Depuis ce matin, la fête bat son plein dans le quartier des moulins où les tables et les chapiteaux sont dressés pour la grande occasion. Il est difficile de décrire avec quelle excitation les habitants attendent la venue de leur souverain. Parmi les invités, nous constatons la présence surprenante du peintre officiel de la cour alors que, dit-on, il aurait été puni pour avoir peint son altesse avec un palmier sur la tête.
Enfin, le cortège officiel et son tambour annonce l’arrivée de celui que tout le monde redoute. Porté par ses gardes du corps, le roi se présente, comme à son habitude, enveloppé dans son mythique drapeau rouge. Parmi les spectateurs, il se chuchote que le grand homme s’est endormi. La musique s’arrête et le rideau tombe sur la scène, encore en construction. Les convives se dissipent dans la lumière brune d’un ciel de printemps et malgré les attentes et le tapage médiatique, le roi ne dira rien de ses terribles desseins.

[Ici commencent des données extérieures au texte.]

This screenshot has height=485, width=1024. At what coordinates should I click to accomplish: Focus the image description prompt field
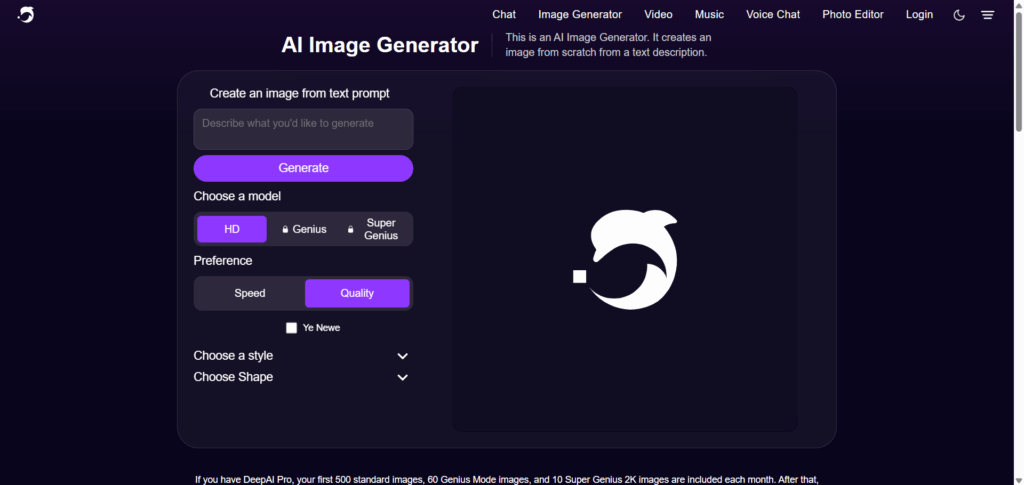pos(303,129)
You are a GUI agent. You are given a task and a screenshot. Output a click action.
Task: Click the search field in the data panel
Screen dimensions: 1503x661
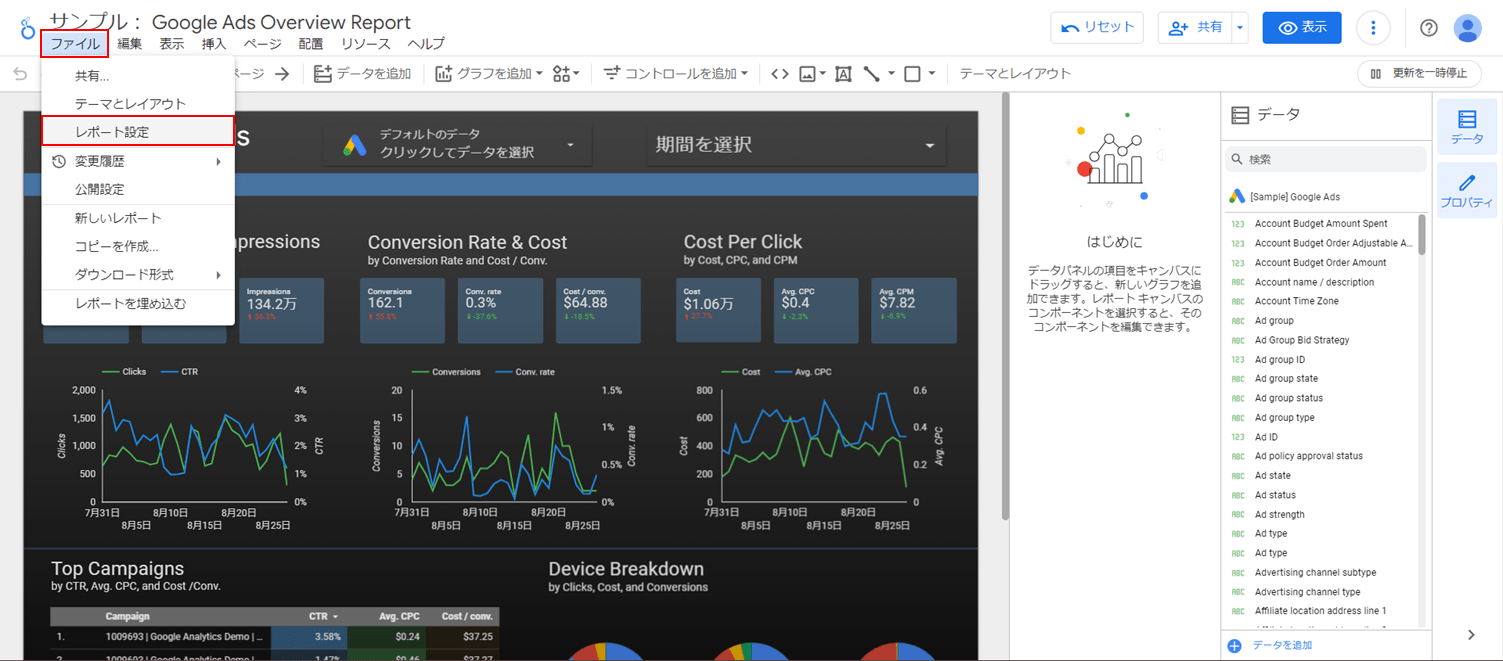pyautogui.click(x=1325, y=158)
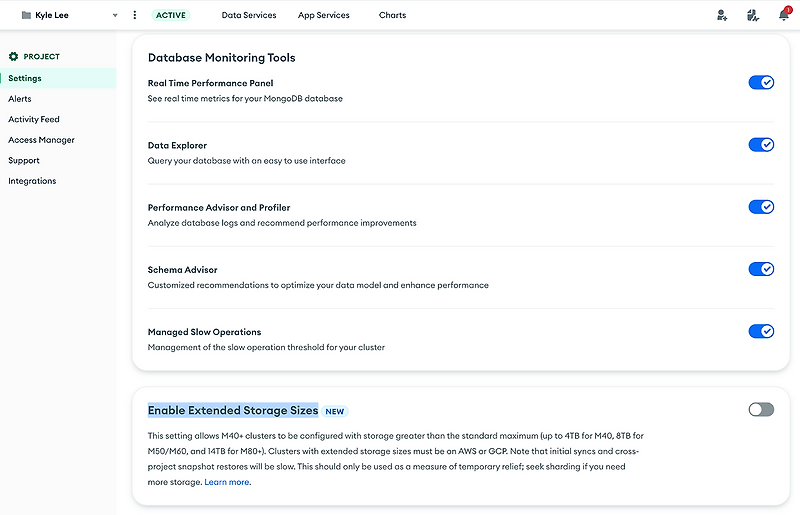Go to the Charts tab
Screen dimensions: 800x515
tap(392, 16)
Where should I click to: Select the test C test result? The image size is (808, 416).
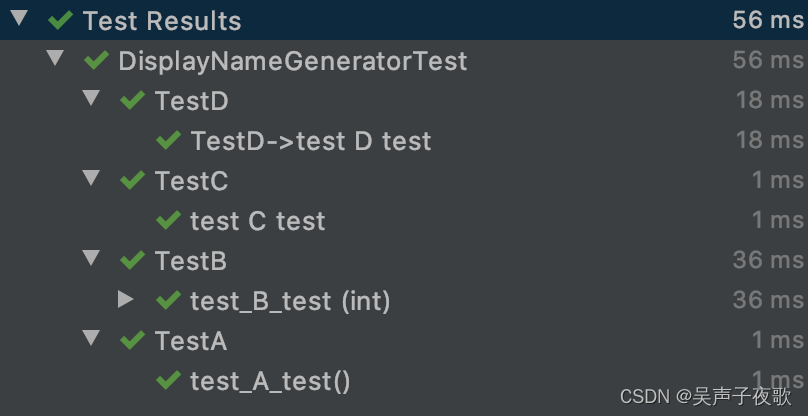point(257,221)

Pour cette 9ème exposition chez Rossicontemporary, je présente de nouveaux dessins aux crayons de couleurs, feutres et encres sur papier de petit et moyen format. Contrairement à l’histoire que je viens de raconter, aucun récit précis ne sous tend l’ensemble exposé. Chaque dessin peut se lire comme un « monument pour une indicible chose » ou encore comme des chroniques picturales de mon royaume où les sujets, vaquant à leurs affaires poétiques, demeurent inconscient des explorations et des préoccupations dont ils sont l’objet.